Accused of Fraud
Anxiety Ahead of Institutional Entry Opportunity

Delinquency Rates and Non-Performing Loan Sales Hit Consecutive Blows... P2P Shaking (Comprehensive) View original image

[Asia Economy Reporter Kim Min-young] Peer-to-peer (P2P) financial companies are on edge amid a series of adverse developments. Recently, delinquency rates have been rising sharply, accompanied by news of large firms selling off non-performing loans. One company was reported to the Financial Supervisory Service on fraud charges. The industry, which had envisioned ‘institutional entry’ with the enforcement of related laws this August, is now concerned that investor sentiment may be weakening.

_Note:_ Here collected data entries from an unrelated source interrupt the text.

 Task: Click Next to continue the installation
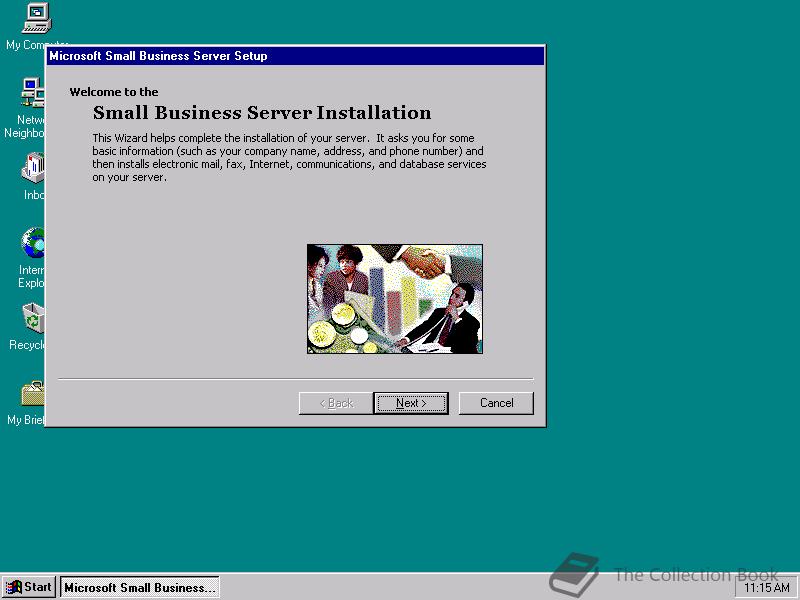click(x=411, y=403)
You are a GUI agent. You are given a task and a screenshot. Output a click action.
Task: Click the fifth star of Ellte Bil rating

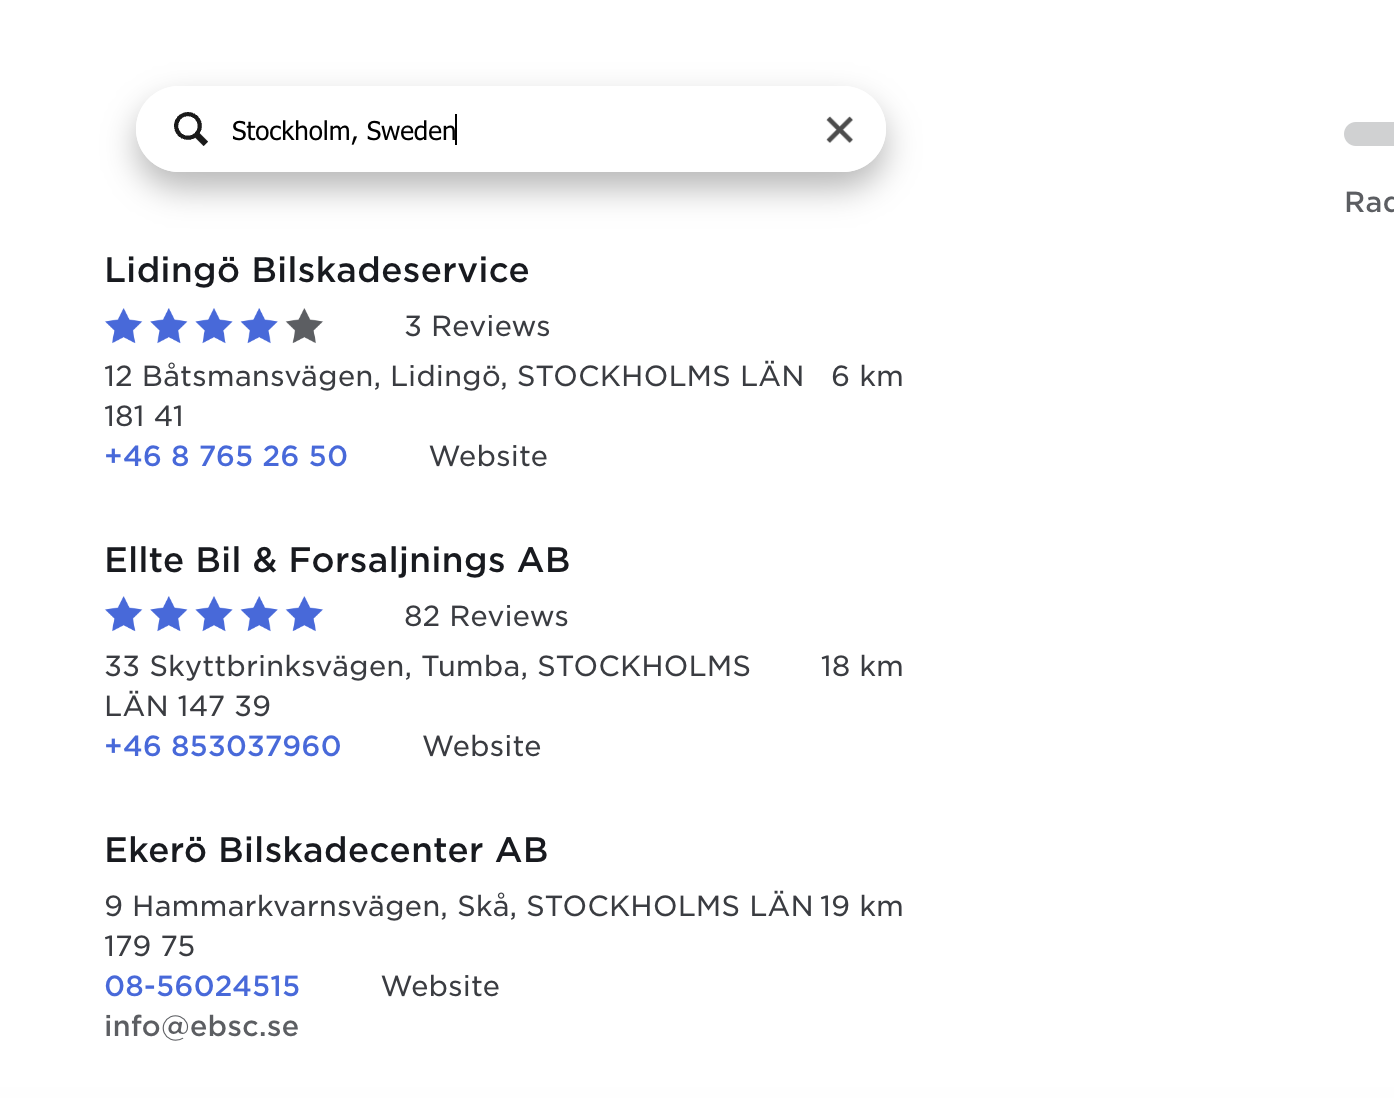[304, 615]
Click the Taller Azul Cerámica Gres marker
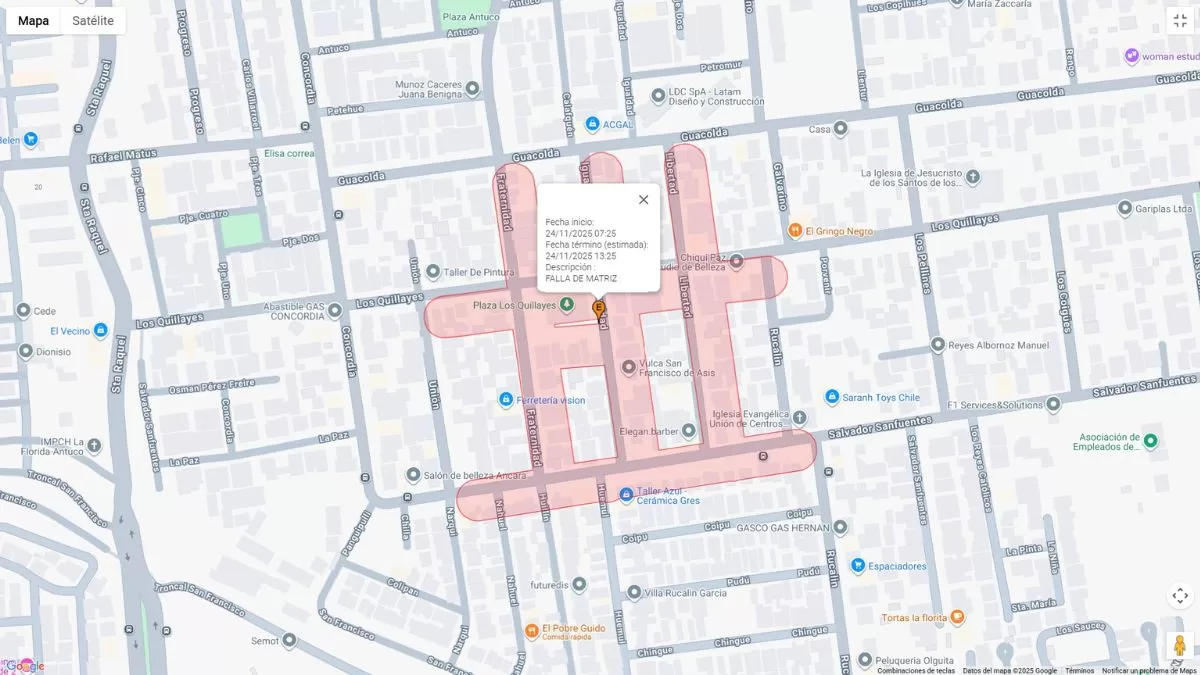 pos(626,494)
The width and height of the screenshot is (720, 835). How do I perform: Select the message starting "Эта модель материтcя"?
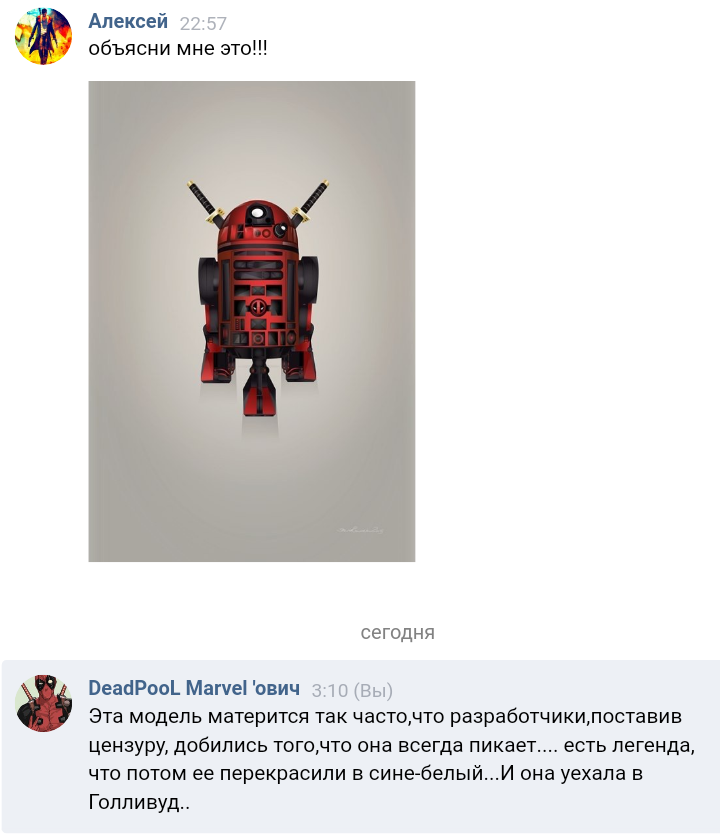click(391, 759)
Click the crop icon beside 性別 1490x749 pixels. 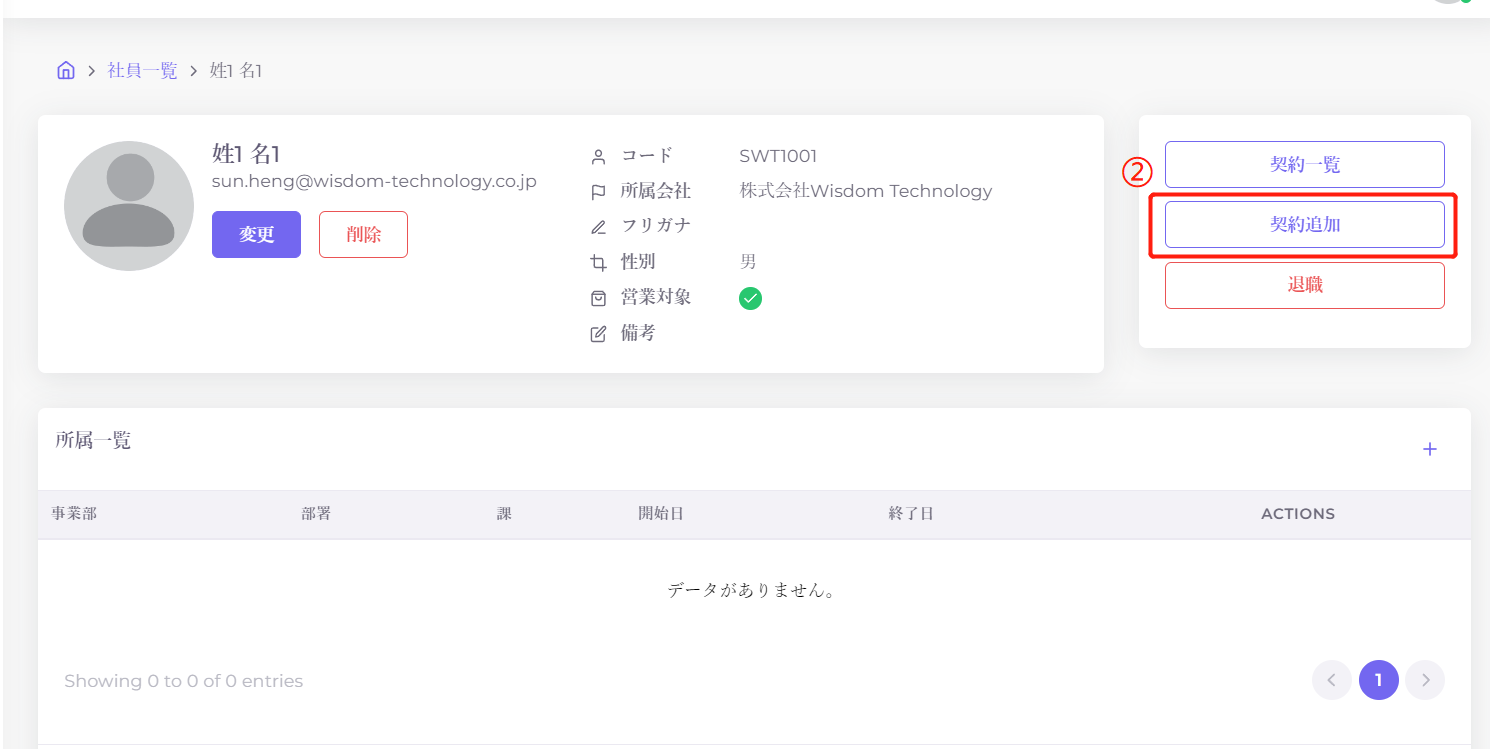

According to the Korea P2P Finance Association on the 20th, the average delinquency rate of 45 member companies as of the end of last month was 9.32%. This marks an increase of nearly 1 percentage point from 8.43% in December last year. Compared to the delinquency rate of 0.42% at the end of 2016, when P2P finance first emerged in Korea, this is more than a 22-fold rise.


In particular, red flags have been raised regarding the soundness of major companies. Terra Funding, the industry leader with cumulative loans of 1.0403 trillion KRW, saw its delinquency rate soar by 4.51 percentage points to 17.48% at the end of last month. During the same period, Honest Fund (with cumulative loans of 770.9 billion KRW) also saw its delinquency rate rise from 5.83% to 6.23%. As of the end of last month, the cumulative loan amount of member companies was 6.1243 trillion KRW, with these two companies (1.8112 trillion KRW) accounting for about 30% of the total.

[Image source=Yonhap News]

[Image source=Yonhap News]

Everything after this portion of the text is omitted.